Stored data

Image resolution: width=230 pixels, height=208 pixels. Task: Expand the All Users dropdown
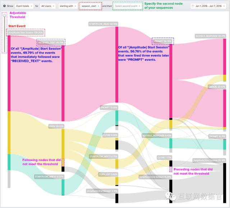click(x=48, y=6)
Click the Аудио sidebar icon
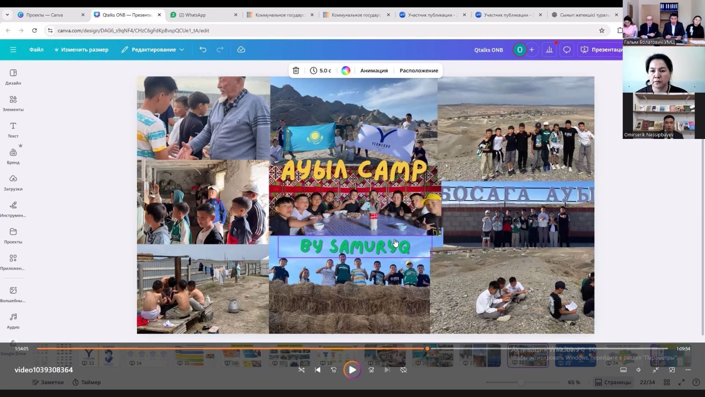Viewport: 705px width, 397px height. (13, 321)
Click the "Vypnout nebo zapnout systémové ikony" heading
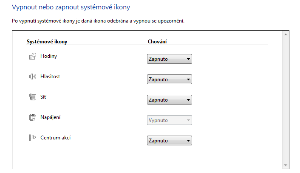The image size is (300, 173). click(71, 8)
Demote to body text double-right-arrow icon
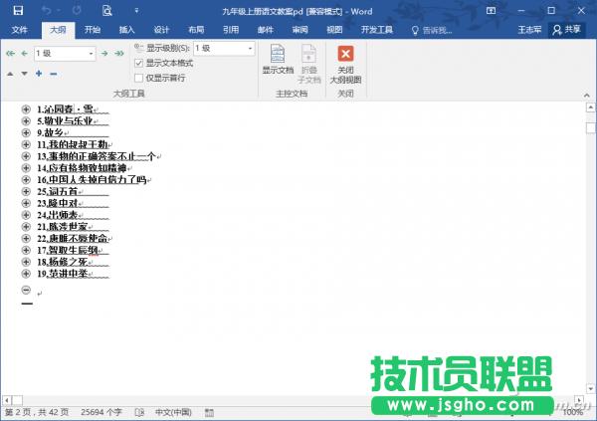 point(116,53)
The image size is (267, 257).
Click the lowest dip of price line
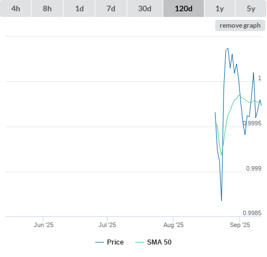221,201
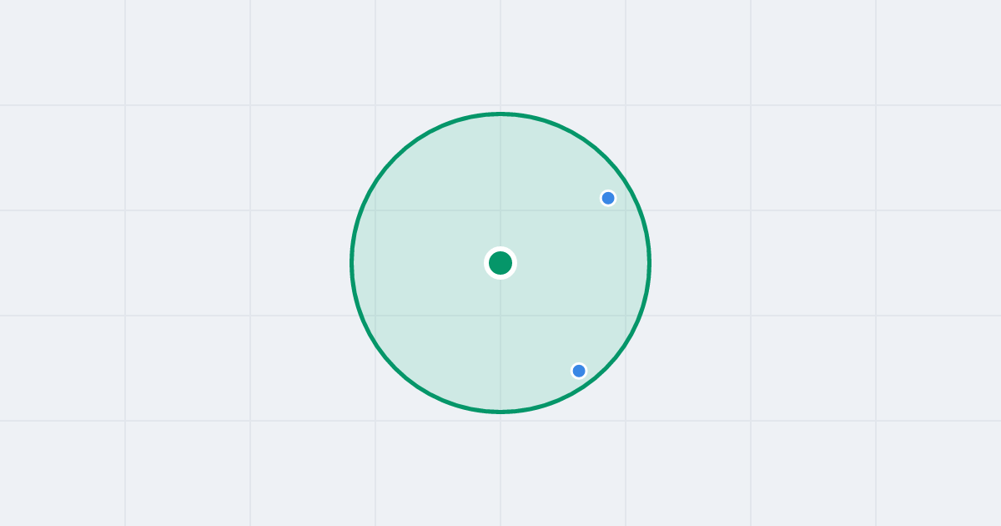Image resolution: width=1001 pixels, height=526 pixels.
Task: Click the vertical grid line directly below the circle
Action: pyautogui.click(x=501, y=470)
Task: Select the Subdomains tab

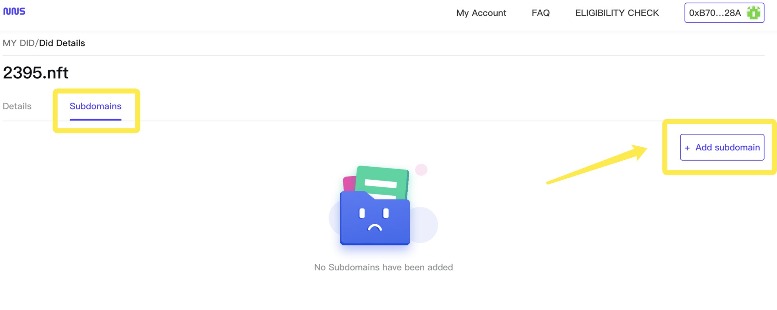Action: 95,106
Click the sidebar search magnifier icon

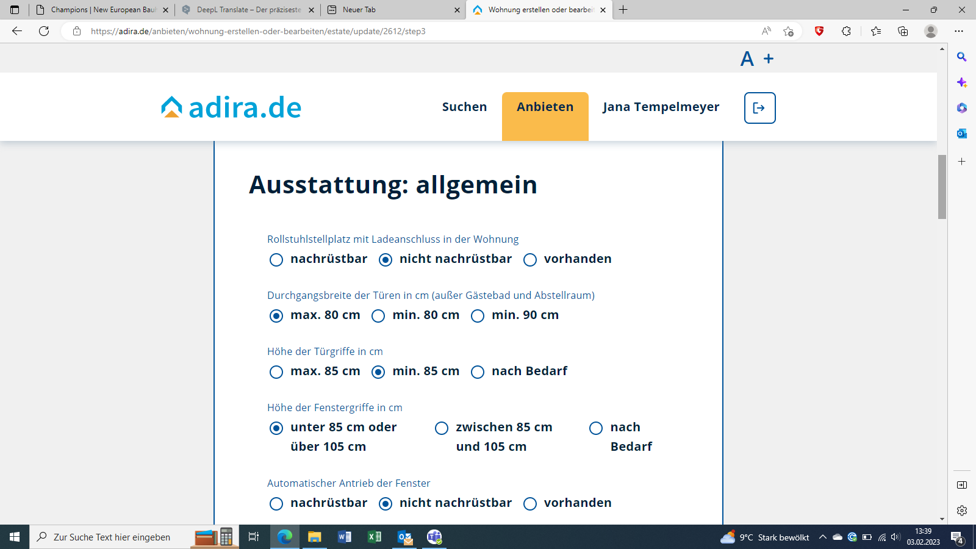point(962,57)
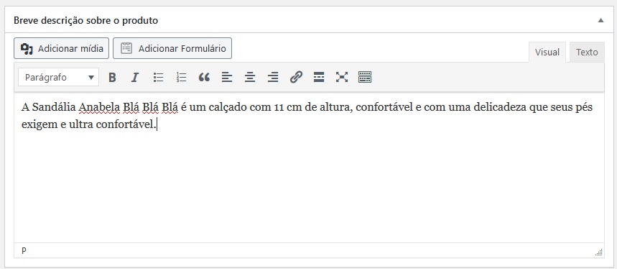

**What the task requires:**
Print exactly the lines from the first line of the records above through the line containing "The image size is (267, 257).", leaving out the pictures.

**Answer below:**
Image resolution: width=230 pixels, height=208 pixels. Task: Expand the All Users dropdown
click(x=48, y=6)
Click the Аудио sidebar icon
Viewport: 705px width, 397px height. (13, 321)
Click the "Vypnout nebo zapnout systémové ikony" heading
The image size is (300, 173). click(71, 8)
Demote to body text double-right-arrow icon
 point(116,53)
The image size is (267, 257).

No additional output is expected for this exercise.